China will survey smoking habits among key sectors, including doctors and teachers, in 31 provinces, autonomous regions and municipalities this year as it works to establish a national network of anti-smoking clinics.
The goal is to have at least one outpatient facility in each province, where smokers would be offered a combination of medical and psychological treatment depending on their nicotine dependence.
The survey, whose parameters were yet to be determined, would study whether people knew of the risks of smoking and how to stop, according to the Department of Maternal and Child Health Care and Community Health of China's Ministry of Health.
China has 350 million smokers, whose numbers are growing by more than 3 million a year. There are 50 million teen-aged smokers as well. The number of non-smokers in China affected by passive smoking was 540 million as of 2007, one-third of whom were under 18 years old.
What these numbers mean is that about two-thirds of the population either smokes or is affected by those who do.
Each year, second-hand smoking kills more than 100,000 people, the ministry estimated in a 2007 report.
Nonetheless, there aren't many outpatient anti-smoking clinics, even in a city like Beijing. In the capital, for example, 22 clinics were set up in 1996, but only three remain.

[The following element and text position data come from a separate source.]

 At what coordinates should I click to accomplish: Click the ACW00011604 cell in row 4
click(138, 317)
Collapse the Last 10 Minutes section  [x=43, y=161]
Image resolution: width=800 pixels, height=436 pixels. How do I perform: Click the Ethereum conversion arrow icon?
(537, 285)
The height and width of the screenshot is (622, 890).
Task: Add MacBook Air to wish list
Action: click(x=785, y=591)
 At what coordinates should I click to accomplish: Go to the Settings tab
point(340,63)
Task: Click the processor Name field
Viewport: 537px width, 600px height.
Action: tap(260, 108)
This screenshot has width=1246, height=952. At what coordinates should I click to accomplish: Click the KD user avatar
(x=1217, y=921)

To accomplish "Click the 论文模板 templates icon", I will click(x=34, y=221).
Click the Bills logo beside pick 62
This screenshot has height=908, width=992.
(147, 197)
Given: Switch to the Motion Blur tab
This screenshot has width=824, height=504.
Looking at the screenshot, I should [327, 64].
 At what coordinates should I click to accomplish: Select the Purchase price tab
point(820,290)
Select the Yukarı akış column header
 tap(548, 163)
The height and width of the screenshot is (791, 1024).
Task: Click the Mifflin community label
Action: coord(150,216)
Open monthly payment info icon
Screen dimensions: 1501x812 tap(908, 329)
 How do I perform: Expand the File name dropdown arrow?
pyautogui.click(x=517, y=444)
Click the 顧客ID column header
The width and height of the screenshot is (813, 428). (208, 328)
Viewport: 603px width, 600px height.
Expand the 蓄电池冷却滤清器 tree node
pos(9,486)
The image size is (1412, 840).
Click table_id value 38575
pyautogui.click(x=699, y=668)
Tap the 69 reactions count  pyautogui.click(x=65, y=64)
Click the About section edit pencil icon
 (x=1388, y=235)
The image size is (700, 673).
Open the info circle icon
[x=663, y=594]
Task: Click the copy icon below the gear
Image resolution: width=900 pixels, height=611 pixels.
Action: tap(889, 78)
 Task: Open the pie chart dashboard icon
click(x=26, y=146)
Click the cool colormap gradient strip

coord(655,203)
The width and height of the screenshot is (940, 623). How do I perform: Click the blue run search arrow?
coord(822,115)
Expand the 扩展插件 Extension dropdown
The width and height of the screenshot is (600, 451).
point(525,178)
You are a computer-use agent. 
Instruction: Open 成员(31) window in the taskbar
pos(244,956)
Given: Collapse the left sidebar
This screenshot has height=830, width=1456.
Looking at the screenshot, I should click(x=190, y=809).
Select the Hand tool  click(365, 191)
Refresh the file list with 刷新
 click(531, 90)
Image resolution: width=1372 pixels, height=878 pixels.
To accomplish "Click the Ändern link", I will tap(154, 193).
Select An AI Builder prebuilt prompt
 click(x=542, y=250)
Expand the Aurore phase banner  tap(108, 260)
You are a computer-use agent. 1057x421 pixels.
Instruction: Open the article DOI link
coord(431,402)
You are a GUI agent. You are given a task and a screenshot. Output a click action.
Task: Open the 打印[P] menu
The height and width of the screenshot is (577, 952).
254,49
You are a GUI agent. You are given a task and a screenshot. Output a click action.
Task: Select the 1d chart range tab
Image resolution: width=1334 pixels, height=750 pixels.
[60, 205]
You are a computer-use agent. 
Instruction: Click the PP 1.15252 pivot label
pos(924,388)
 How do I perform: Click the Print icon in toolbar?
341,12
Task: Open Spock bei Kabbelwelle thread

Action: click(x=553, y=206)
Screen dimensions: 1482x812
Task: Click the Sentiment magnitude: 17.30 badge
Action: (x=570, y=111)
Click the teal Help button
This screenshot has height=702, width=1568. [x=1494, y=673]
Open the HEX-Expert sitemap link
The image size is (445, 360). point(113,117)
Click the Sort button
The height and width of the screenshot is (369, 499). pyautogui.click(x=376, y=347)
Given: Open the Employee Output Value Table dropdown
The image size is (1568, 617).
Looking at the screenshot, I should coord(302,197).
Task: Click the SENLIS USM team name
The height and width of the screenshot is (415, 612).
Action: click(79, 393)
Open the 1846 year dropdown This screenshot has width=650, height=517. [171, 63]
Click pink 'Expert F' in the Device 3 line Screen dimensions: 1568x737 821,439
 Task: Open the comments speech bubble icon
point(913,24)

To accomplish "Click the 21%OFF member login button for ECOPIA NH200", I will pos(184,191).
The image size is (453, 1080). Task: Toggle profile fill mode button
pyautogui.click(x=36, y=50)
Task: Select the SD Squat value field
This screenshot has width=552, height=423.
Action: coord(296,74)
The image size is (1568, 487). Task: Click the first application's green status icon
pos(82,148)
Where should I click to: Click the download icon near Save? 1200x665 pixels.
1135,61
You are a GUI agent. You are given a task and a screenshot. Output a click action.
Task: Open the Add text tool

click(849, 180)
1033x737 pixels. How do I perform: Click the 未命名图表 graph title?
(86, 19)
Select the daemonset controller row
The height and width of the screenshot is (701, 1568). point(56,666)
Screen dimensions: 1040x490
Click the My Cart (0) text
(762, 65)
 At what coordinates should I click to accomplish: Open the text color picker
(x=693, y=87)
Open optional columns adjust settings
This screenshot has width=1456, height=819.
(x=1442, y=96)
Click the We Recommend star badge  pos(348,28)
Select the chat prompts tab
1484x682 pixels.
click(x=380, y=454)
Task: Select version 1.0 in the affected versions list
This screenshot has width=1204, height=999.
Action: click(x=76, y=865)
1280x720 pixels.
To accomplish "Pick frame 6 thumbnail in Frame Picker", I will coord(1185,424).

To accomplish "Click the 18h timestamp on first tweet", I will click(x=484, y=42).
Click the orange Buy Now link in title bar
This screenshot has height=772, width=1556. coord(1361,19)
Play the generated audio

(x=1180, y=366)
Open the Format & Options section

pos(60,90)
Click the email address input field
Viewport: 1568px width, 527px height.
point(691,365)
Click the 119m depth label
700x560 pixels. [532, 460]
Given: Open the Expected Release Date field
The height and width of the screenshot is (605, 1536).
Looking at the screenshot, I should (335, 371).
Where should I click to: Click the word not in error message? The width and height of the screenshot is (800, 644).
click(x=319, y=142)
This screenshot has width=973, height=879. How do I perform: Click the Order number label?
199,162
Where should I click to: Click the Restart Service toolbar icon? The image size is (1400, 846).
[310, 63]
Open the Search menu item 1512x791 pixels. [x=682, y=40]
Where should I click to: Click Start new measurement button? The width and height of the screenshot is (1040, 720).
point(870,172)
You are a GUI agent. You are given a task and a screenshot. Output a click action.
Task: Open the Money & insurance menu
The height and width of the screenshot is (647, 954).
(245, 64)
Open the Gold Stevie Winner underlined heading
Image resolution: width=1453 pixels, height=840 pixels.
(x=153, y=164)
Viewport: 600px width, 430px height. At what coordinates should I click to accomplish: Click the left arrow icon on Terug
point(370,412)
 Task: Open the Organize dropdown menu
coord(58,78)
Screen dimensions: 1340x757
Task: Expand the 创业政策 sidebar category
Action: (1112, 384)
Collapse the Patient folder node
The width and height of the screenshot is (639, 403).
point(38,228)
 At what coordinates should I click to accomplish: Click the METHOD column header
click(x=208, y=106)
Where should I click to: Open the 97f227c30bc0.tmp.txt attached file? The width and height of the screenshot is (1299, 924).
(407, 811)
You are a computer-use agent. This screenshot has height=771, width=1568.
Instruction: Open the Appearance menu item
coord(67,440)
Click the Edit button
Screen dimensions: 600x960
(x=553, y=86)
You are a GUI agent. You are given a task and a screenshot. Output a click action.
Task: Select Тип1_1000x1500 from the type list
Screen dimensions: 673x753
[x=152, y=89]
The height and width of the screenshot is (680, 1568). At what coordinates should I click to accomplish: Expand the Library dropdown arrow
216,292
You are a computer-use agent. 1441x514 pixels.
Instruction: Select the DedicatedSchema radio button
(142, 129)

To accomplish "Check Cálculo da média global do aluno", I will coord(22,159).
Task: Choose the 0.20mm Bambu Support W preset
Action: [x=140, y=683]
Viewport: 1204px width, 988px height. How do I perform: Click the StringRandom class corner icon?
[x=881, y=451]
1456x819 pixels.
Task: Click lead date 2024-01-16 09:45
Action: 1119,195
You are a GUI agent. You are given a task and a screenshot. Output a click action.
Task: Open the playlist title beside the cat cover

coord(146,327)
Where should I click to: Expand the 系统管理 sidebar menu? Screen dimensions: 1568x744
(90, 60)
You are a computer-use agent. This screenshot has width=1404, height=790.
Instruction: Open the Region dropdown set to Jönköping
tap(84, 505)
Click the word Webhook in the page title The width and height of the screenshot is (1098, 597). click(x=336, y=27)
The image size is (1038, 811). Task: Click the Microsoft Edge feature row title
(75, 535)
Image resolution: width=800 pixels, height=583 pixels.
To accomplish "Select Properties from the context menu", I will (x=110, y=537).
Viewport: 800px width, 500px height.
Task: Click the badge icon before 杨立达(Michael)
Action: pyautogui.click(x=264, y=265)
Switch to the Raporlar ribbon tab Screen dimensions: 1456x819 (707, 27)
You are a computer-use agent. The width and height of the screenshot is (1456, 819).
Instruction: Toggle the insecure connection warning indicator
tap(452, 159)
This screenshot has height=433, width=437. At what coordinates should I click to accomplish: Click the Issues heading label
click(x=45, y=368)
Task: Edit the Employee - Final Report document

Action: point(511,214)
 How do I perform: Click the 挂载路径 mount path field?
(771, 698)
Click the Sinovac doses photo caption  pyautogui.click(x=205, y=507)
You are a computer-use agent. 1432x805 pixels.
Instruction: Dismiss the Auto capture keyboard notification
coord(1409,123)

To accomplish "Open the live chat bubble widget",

Other planned anti-smoking measures would be no-smoking workplaces and educational efforts in the school system. And of course, the Olympics are to be promoted as smoke-free.
China has also made efforts to reduce support for tobacco product makers. In May 2003, the government signed the Framework Convention on Tobacco Control, which took effect two years later and helped limit the promotion of domestic tobacco enterprises.